=== Activity ===
Leave the pictures out, and repeat exactly each line from the one that holds "1528x904 pixels. How" through the final line of the entries below.
+ + +
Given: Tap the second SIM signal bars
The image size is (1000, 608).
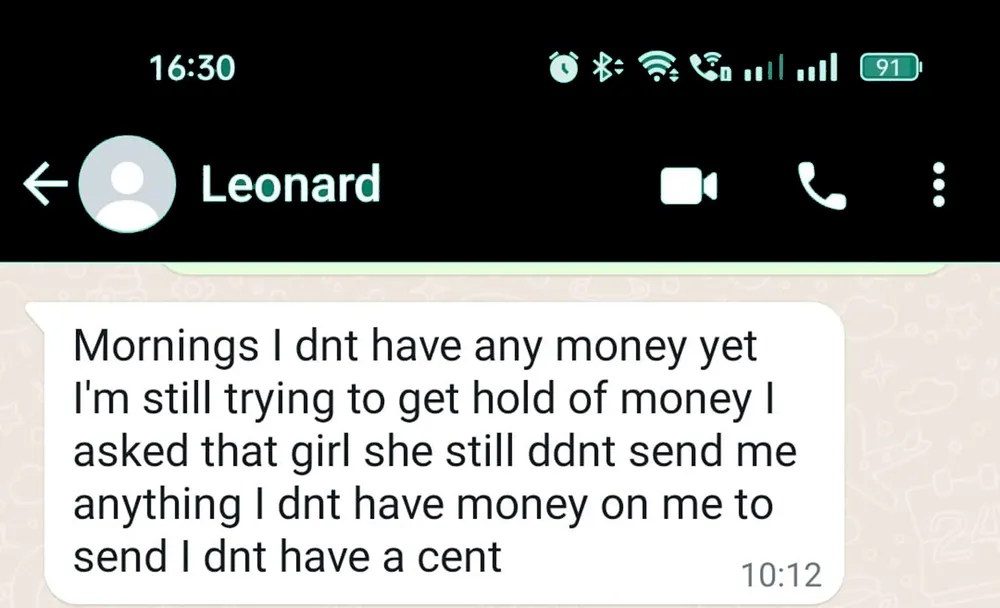Looking at the screenshot, I should click(817, 68).
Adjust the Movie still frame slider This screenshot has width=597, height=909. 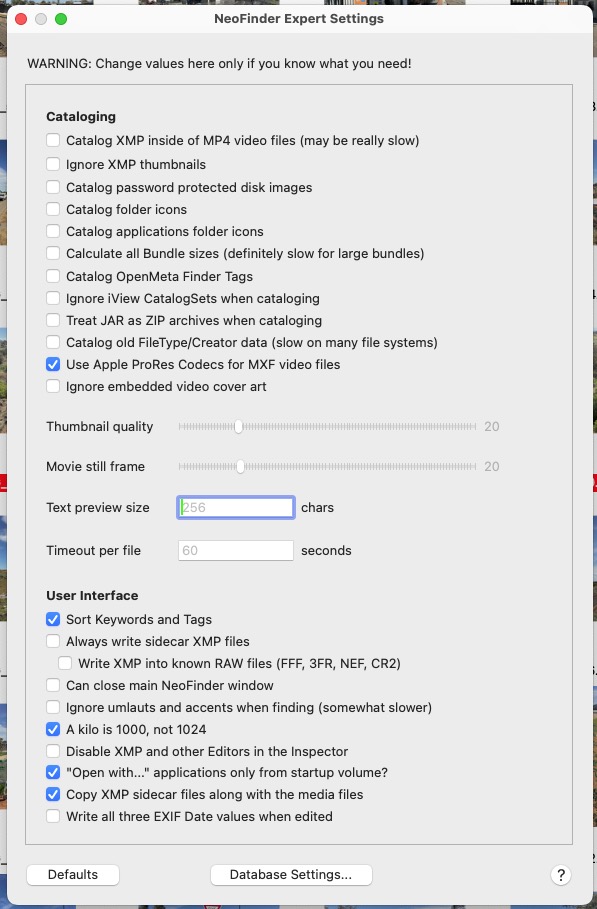(238, 466)
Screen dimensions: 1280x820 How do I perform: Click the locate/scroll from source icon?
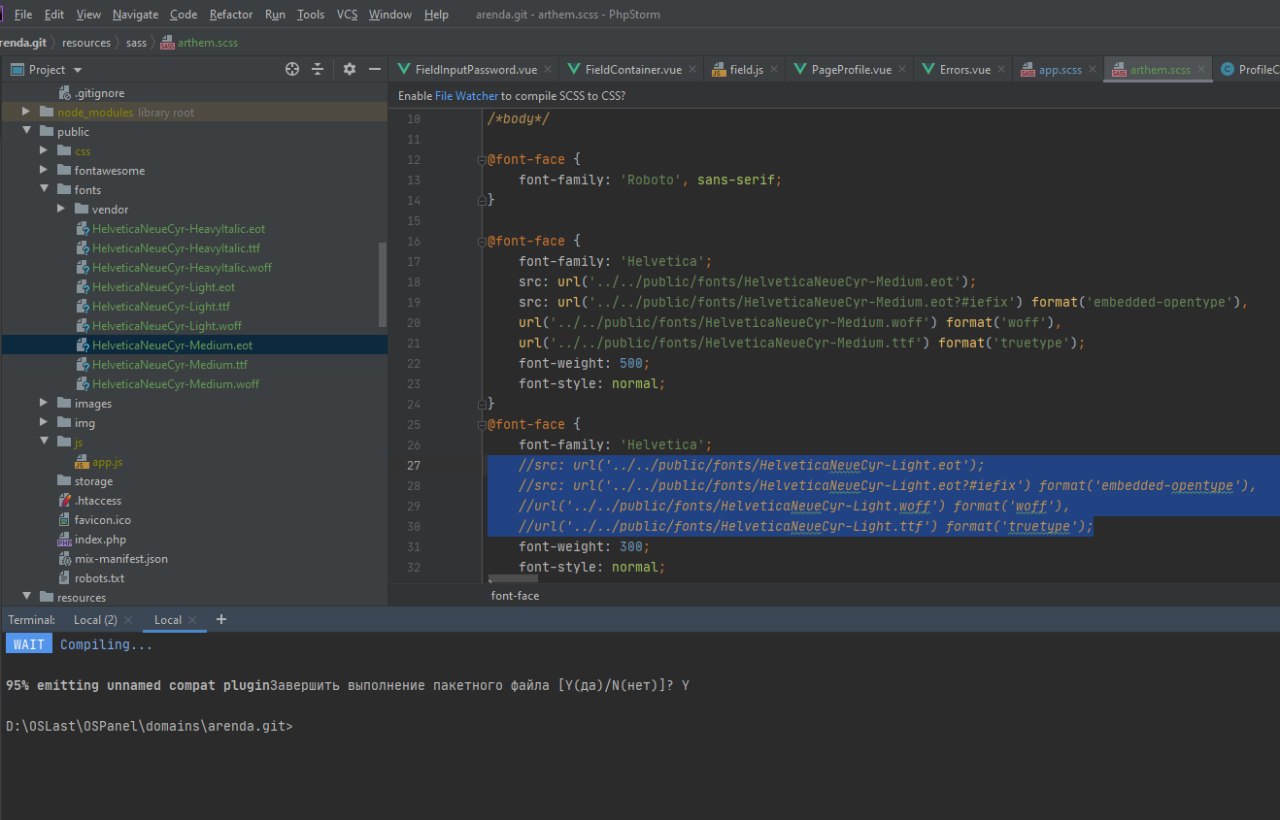pos(292,69)
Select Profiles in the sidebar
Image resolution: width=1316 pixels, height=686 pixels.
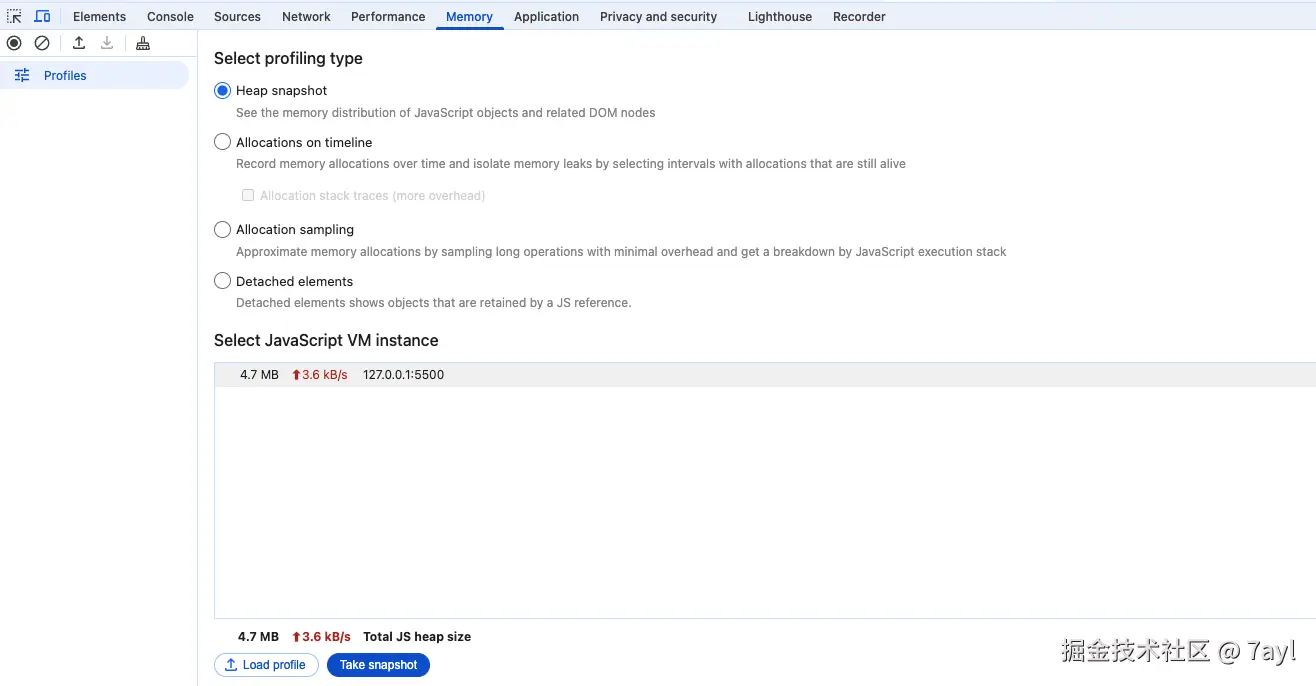(65, 75)
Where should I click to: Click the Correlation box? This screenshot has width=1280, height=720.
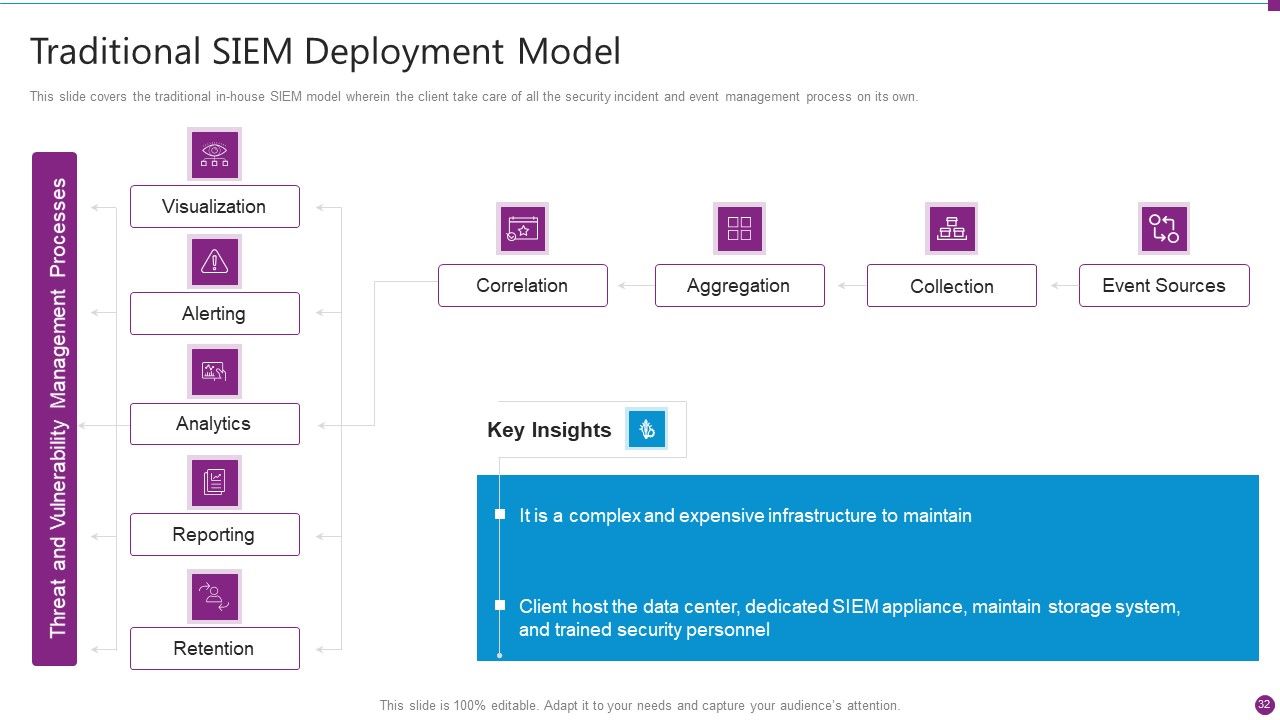pyautogui.click(x=522, y=285)
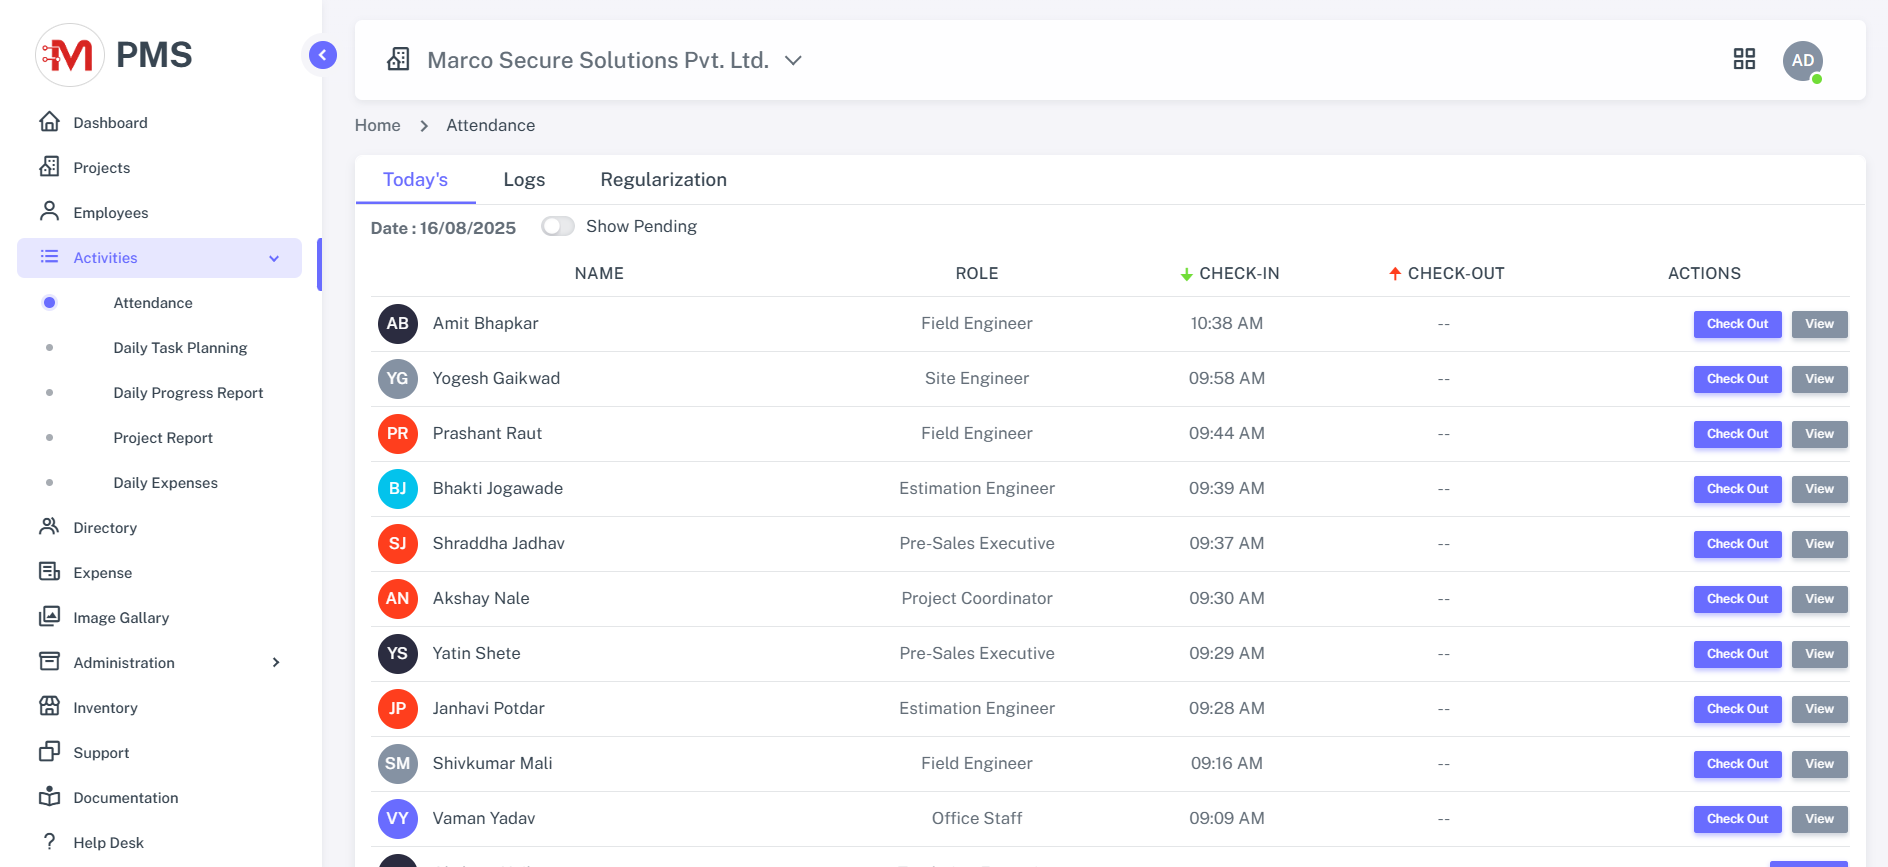The width and height of the screenshot is (1888, 867).
Task: Open Dashboard from the home icon
Action: coord(50,122)
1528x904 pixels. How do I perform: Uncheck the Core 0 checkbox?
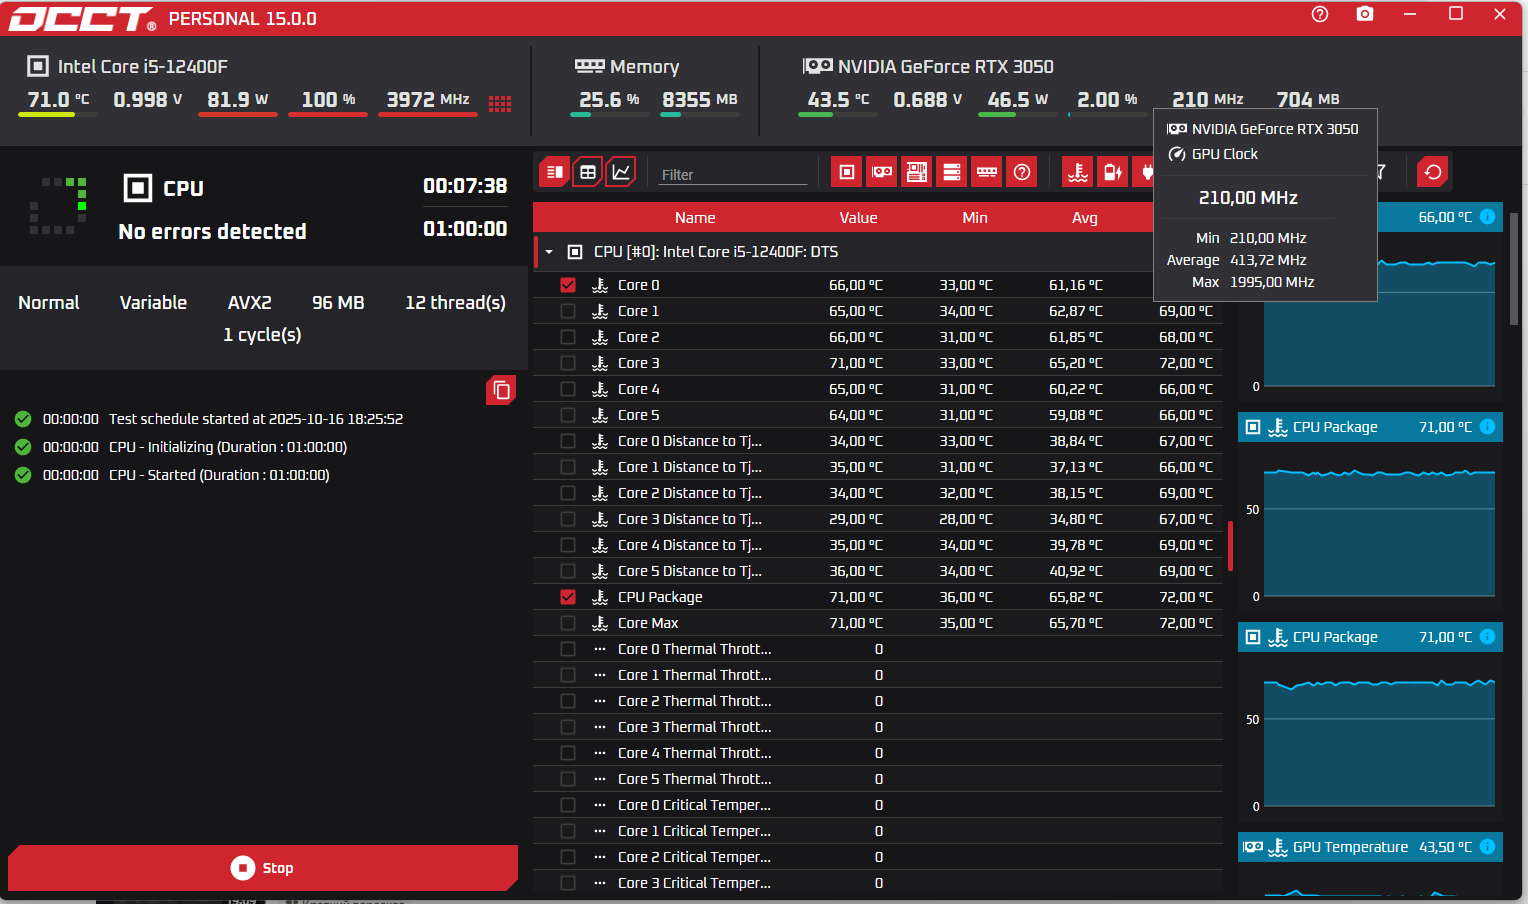point(568,285)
+ + +
=== Result below ===
1528x904 pixels. How do I perform: Uncheck the Core 0 checkbox?
point(568,285)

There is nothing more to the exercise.